The dual-basis
approximation^{Liang:2004a, Steele:2006a, Steele:2006b, DiStasio:2007a, Steele:2007, Steele:2009}
to self-consistent field (HF or DFT) energies provides an efficient means for
obtaining large basis set effects at vastly less cost than a full SCF
calculation in a large basis set. First, a full SCF calculation is performed
in a chosen small basis (specified by BASIS2). Second, a single
SCF-like step in the larger, target basis (specified, as usual, by
BASIS) is used to perturbatively approximate the large basis energy.
This correction amounts to a first-order approximation in the change in density
matrix, after the single large-basis step:

$${E}_{\text{total}}={E}_{\text{small basis}}+\text{tr}{[(\mathrm{\Delta}\mathbf{P})\mathbf{F}]}_{\text{large basis}}.$$ | (4.55) |

Here $\mathbf{F}$ (in the large basis) is built from the converged (small basis) density matrix. Thus, only a single Fock build is required in the large basis set. Currently, HF and DFT energies (SP) as well as analytic first derivatives (FORCE or OPT) are available.

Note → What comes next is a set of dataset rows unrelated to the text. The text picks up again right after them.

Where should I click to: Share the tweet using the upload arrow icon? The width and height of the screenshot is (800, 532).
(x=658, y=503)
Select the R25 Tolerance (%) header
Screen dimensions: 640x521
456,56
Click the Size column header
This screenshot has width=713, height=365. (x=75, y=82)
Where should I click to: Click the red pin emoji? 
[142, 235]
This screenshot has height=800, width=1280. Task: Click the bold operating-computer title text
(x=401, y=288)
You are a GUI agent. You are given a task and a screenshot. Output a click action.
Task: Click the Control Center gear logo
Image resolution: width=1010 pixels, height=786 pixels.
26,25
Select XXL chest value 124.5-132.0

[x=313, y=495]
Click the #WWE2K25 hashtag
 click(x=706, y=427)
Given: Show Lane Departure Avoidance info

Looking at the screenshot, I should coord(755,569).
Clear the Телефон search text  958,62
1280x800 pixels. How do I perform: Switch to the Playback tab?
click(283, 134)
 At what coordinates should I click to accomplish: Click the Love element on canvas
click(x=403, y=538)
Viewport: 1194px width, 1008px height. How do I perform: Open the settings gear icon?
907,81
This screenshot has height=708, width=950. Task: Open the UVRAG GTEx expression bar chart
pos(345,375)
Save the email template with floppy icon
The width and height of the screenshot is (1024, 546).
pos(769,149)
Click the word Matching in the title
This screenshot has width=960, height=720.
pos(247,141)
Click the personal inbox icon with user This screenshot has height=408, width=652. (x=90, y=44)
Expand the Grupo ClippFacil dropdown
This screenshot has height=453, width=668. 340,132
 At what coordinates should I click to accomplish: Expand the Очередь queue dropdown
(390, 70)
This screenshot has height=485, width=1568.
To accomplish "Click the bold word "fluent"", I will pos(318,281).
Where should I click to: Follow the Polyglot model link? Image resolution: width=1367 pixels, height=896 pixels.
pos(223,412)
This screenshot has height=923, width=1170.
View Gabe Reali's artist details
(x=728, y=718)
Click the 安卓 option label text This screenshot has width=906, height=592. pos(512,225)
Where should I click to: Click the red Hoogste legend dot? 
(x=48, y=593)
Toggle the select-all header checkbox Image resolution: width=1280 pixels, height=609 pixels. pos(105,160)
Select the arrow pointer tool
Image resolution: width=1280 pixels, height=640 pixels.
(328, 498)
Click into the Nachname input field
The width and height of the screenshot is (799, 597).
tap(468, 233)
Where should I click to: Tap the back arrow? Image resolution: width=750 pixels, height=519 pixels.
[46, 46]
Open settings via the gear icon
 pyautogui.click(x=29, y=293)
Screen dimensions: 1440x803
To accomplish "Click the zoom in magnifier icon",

Note: As of version 4.0, first derivatives of unrestricted dual-basis DFT energies—though correct—require a code-efficiency fix. We do not recommend use of these derivatives until this improvement has been made.

Across the G3 set^{Curtiss:1991, Curtiss:1998, Curtiss:2000} of 223
molecules, using cc-pVQZ, dual-basis errors for B3LYP are 0.04 kcal/mol
(energy) and 0.03 kcal/mol (atomization energy per bond) and are at least an
order of magnitude less than using a smaller basis set alone. These errors are
obtained at roughly an order of magnitude savings in cost, relative to the
full, target-basis calculation.